Experts and advocates for equality in the military say that in light of the Petraeus scandal, the military should take the opportunity to consider evolving its secretive and, in some cases, outdated attitudes toward and policies surrounding sex and sexuality.

"The military has long had an outdated view of sex and sexuality that needs to evolve. The Uniform Code of Military Justice, the military's governing body of law, still criminalizes people for oral sex, anal sex and adultery, despite the prevalence of this behavior throughout both civilian and military society," said Nathaniel Frank, a historian who researched Don't Ask Don't Tell for a decade and wrote the book Unfriendly Fire.

Although Don't Ask Don't Tell is no more, he said that it "wrote secrecy and dishonesty into law, which created a climate where people were not well versed in confronting sexuality in a reality-based way."

Frank says laws like Don't Ask Don't Tell, as well as the ban on extramarital sex, are remnants of a past era when the military held standards of conduct that were different from those of civilians. "Once upon a time, there was some logic to these taboos — they were an effort to set the military off as morally apart from civilian society; but if you don't change with the times, you end up producing the opposite effect by insisting on policies that are unenforceable. This just undermines the rule of law because everyone knows no one's following it."

Danny Ingram, the National President of American Veterans for Equal Rights, said that the military should drop its focus on extramarital sex and focus on what he sees as a far more concerning issue: sexual harassment of female service members. "The nation needs to forgive members of the military for their consensual extramarital affairs and concentrate on the dangerous and deeply shameful exploitation by women service members by their comrades in arms," he said.
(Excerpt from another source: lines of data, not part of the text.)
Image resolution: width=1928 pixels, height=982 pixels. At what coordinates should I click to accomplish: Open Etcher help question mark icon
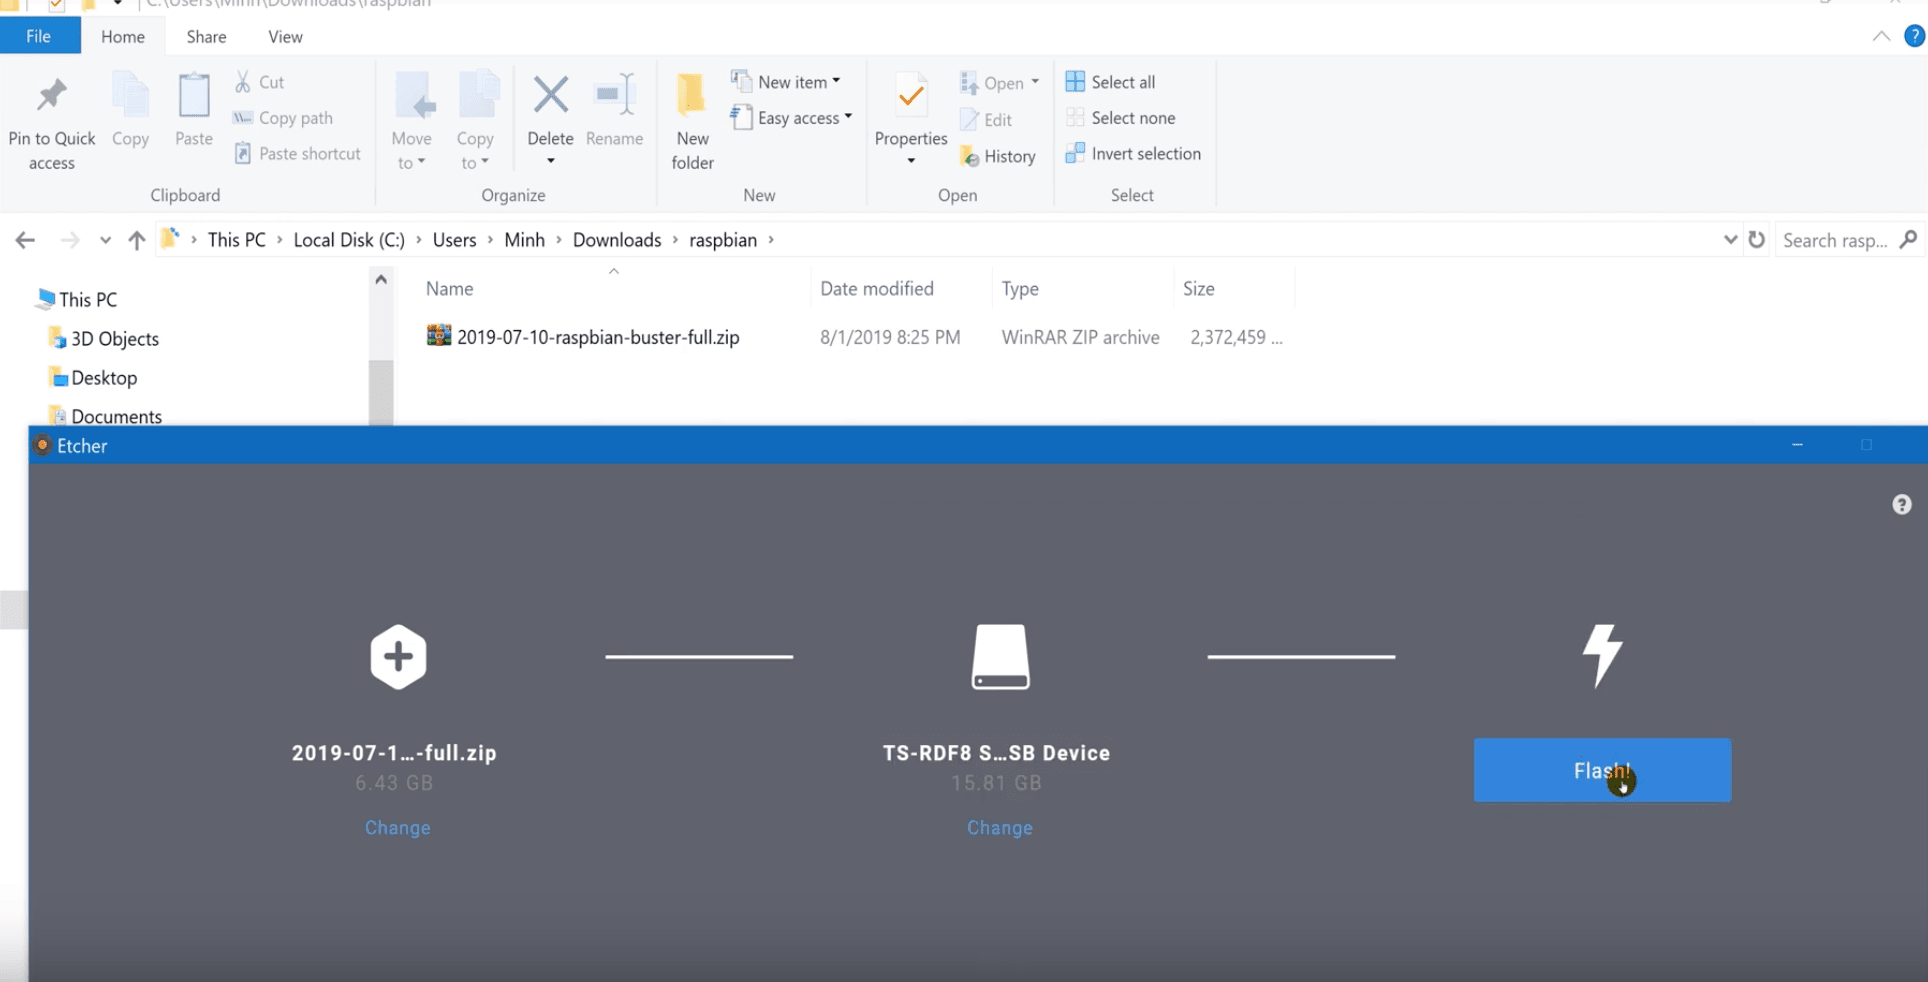(1901, 505)
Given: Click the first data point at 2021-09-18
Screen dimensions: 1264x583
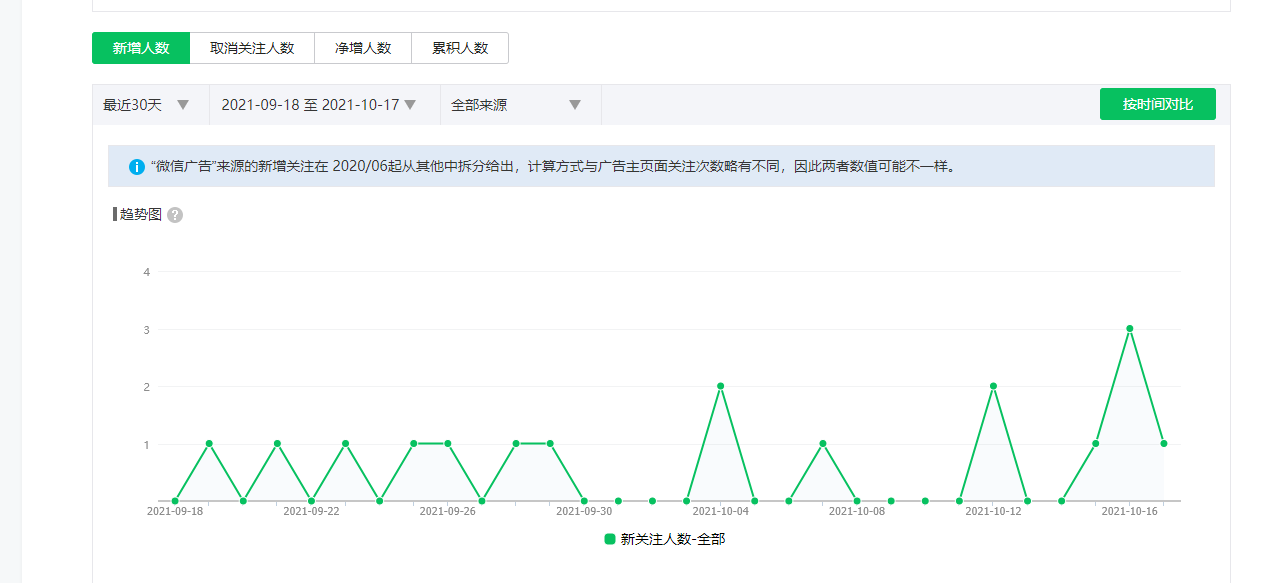Looking at the screenshot, I should [x=175, y=501].
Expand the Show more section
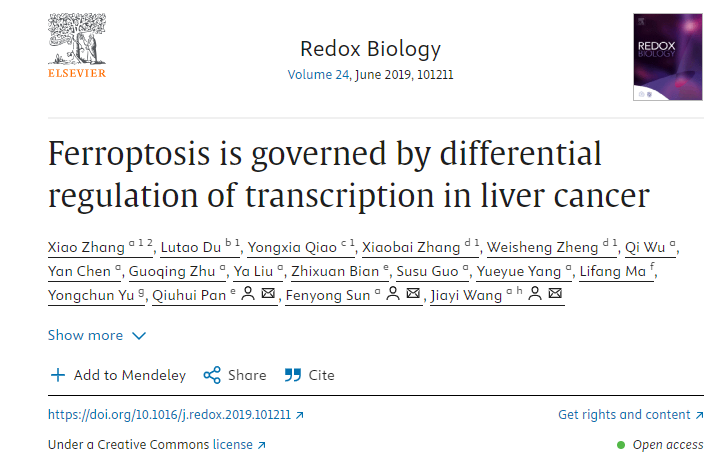The height and width of the screenshot is (455, 725). pyautogui.click(x=97, y=335)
As we've already seen, in the era of Gmail, it's becoming increasingly hard to keep secrets. The military should take the hint, Frank added. "All these institutions could benefit from reexamining their culture of secrecy — when not demanded by genuine national security needs."

The Daily Show, of course, found a way to turn the affair and its relationship to Don't Ask Don't Tell into a biting joke. On Tuesday night's episode, "Senior Military Analyst John Oliver" joked to Jon Stewart: "We have to do something about heterosexuals in the military. They’ve got to be banned. If we think about it, it was probably a mistake to let them in in the first place."